This study identified trends that indicate that Amerindian and African maternal ancestral origin populations (based upon their mtDNA haplogroup profile) are at a higher risk for SLE and lupus nephritis. However, the interpretation of these results should be taken with caution given that this study used a small data set and had low statistical power. A larger data set is needed for confirmation of our results. This suggests that there could be differences in SLE disease presentation and severity based on the mtDNA haplogroup as it affects metabolism and immune regulation. It is now recognized that mtDNA haplogroups differ in bioenergetics. Mitochondrial haplogroups have been reported to play a role in disease due to ROS production and mitochondrial activation of apoptosis [26]. With more ROS production, there is a predisposition to aging, neurodegenerative diseases, and cancer. In combination with environmental factors, mtDNA haplogroups may weigh heavily in the predisposition for certain diseases due to effects on energy production, ROS, and apoptosis [35,36,37,38].
It is interesting to note that there is a distinct difference in the LN classification within these four mtDNA haplogroups and may indicate a difference in etiology/pathogenesis. To be clear, it is difficult to address the correction for multiple comparisons because our sample size is small, but there is a suggestion that Class III and Class IV (proliferative glomerulonephritis) may have a different immune pathway than Class V (membranous glomerulonephritis). How the mitochondrial DNA in each distinct mtDNA haplogroup influences these changes remains to be determined. Studies suggest that the differences in mitochondrial DNA variations influence metabolism, favoring tolerance based on mitochondrial metabolism as opposed to a pro-inflammatory picture based on nuclear glycolysis. Or there may be specific cellular signaling pathways that include the expression of nuclear genes. In this study, each maternal lineage had distinct pathologies and therefore may indicate overlapping but different metabolism and immune responses, or molecular mechanisms related to neoantigens based on variants in the mtDNA. Other studies have shown that the C5a-C5aR1 axis promotes podocyte injury by enhancing Drp1-mediated mitochondrial fission, which could have significant implications for the treatment of LN [39].
The role of mitochondria in the regulation of the immune system has been increasingly recognized in the last decade. Mitochondria influence both the innate and acquired immune system through their metabolism, reactive oxygen species (ROS) production, and regulation of apoptosis [40,41]. As part of the innate immune system, mitochondria are involved in pathways that induce cytokines involved in antiviral and antitumor defenses. For example, cytosolic sensors can detect viral RNA and activate a protein, MAVS, on the outer mitochondrial membrane that induces Type I interferon (INF) production, which is essential in the immune response to viral infections [42]. As a byproduct of oxidative phosphorylation, ROS act as signaling molecules that activate pathogen killing, activate the inflammasome, and stimulate cytokine production. The stronger immune defense can, if the mitochondrial response is too robust, result in damaging inflammation. This occurs when ROS levels are high, as is seen in several autoimmune diseases. In addition, under metabolic stress, the mitochondria release mtDNA that is similar to bacterial DNA and activates immune sensors such as cGAS-STING and TLR9 that trigger an inflammatory response [41,43,44].
Cytokines, which are involved in inflammation, are often increased in SLE, especially Type I INF. The Type I INF signature, in which genes downstream of Type I INF are activated, is strong at the time of disease onset in SLE and may have been increasing for up to two years before the disease manifests [45]. This is partially genetically mediated and several genetic variations have been identified that increase Type 1 INF but more recent studies suggest that the mitochondria are also involved. Targeting Type I INF to decrease its activity is now used therapeutically in certain patients with SLE.

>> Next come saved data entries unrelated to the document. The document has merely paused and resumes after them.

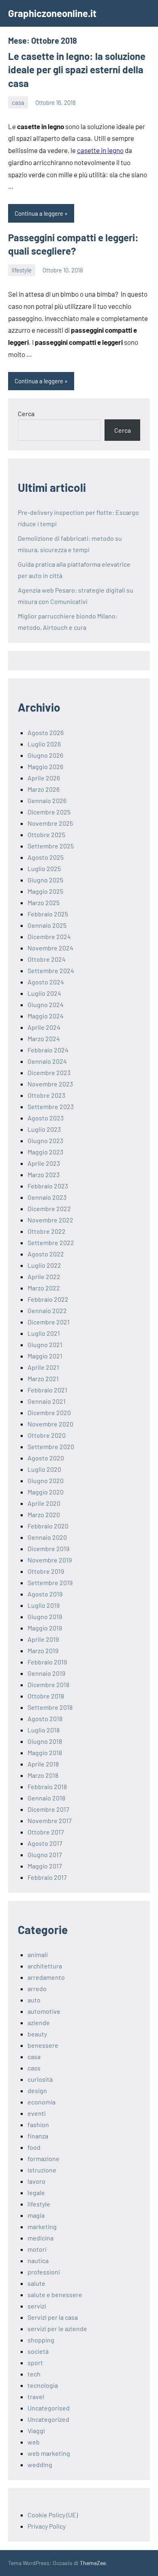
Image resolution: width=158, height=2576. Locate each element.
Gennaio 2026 (47, 800)
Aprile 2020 (44, 1503)
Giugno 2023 (45, 1140)
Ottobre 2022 (47, 1231)
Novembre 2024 (50, 948)
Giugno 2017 (45, 1854)
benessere (43, 2045)
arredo (37, 1988)
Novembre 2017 (50, 1820)
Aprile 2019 (43, 1639)
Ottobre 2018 (46, 1696)
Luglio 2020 (44, 1469)
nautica (38, 2260)
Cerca (26, 413)
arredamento (46, 1977)
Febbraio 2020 (48, 1526)
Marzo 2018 (43, 1775)
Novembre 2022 (50, 1220)
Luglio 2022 (44, 1265)
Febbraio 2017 (47, 1877)
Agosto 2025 (46, 857)
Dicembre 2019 (48, 1548)
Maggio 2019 (45, 1628)
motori (37, 2249)
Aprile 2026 (44, 778)
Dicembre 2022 (49, 1208)
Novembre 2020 (50, 1424)
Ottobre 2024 (47, 959)
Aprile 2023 (44, 1163)
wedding (40, 2464)
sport (35, 2362)
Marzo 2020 (44, 1514)
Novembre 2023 (50, 1084)
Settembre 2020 (51, 1446)
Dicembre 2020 (49, 1412)
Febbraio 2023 (48, 1186)
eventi (37, 2113)
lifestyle (22, 270)
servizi (37, 2306)
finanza (38, 2136)
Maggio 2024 (46, 1016)
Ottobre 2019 (46, 1571)
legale (36, 2192)
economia (42, 2102)
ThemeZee (93, 2562)
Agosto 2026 (46, 732)
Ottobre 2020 (47, 1435)
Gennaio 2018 (46, 1798)
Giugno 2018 (45, 1741)
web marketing (49, 2453)
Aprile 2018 (43, 1764)
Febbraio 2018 (47, 1786)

Metabolism affects the acquired immune system and fuels T cell growth, migration, and immune function [46]. Glycolysis occurs in the cytoplasm of a cell, breaking down glucose into pyruvate and does not require oxygen; it can occur in anaerobic conditions. Effector T cells depend on glycolysis. T regulatory cells (Tregs) also rely on glycolysis for growth and migration, but require mitochondrial metabolism, through oxidative phosphorylation and fatty acid oxidation, for their immunosuppressive function [26]. Without modulation of T cell immune function by Tregs, there is loss of tolerance and autoimmune disease can develop.

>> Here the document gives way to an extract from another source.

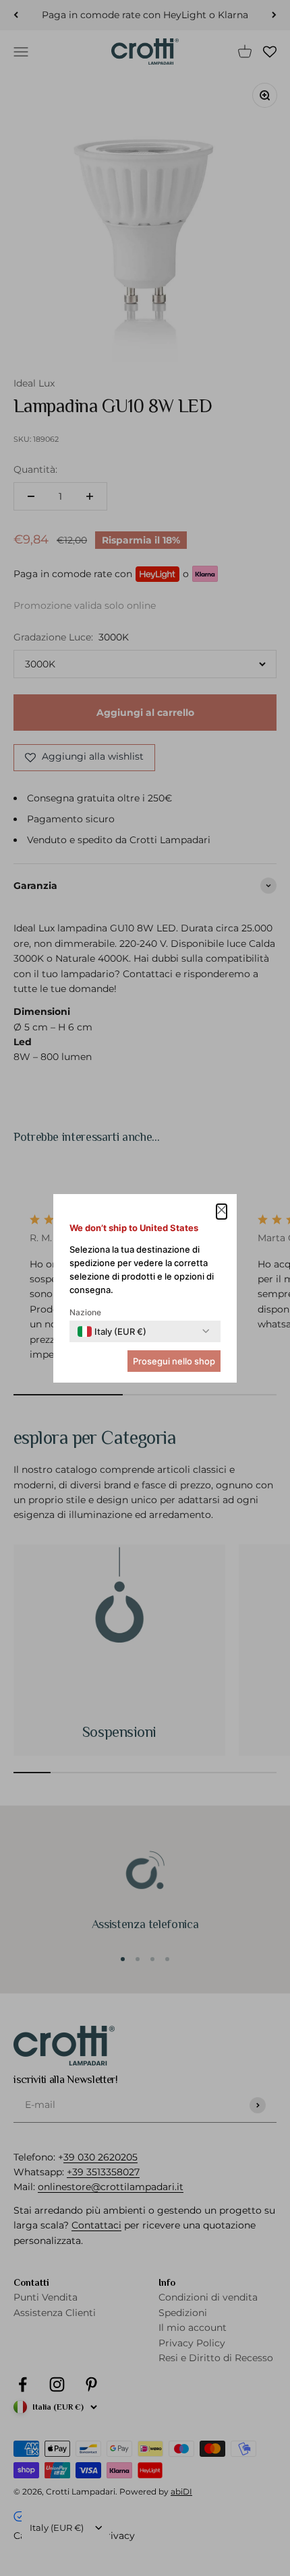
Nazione (85, 1312)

There are several limitations to this study; the most obvious and concerning is the interpretation of the data. As mentioned previously, the sample size is small, limiting the statistical significance and can only suggest trends rather than associations. An extended study is warranted and is underway. The second limitation is that the study did not address the psychosocial and economic factors that confound data interpretation and medical outcomes. All of the patients seen in the Lupus Clinic have insurance, either private or state funded. The access to medical care and medication is uniform, but issues such as the understanding of the SLE disease process and medical compliance, as well as parental consent to therapeutic regimens and access to transportation to medical appointments makes certain groups at risk for poor outcomes. The data to analyze these factors was not collected for analysis.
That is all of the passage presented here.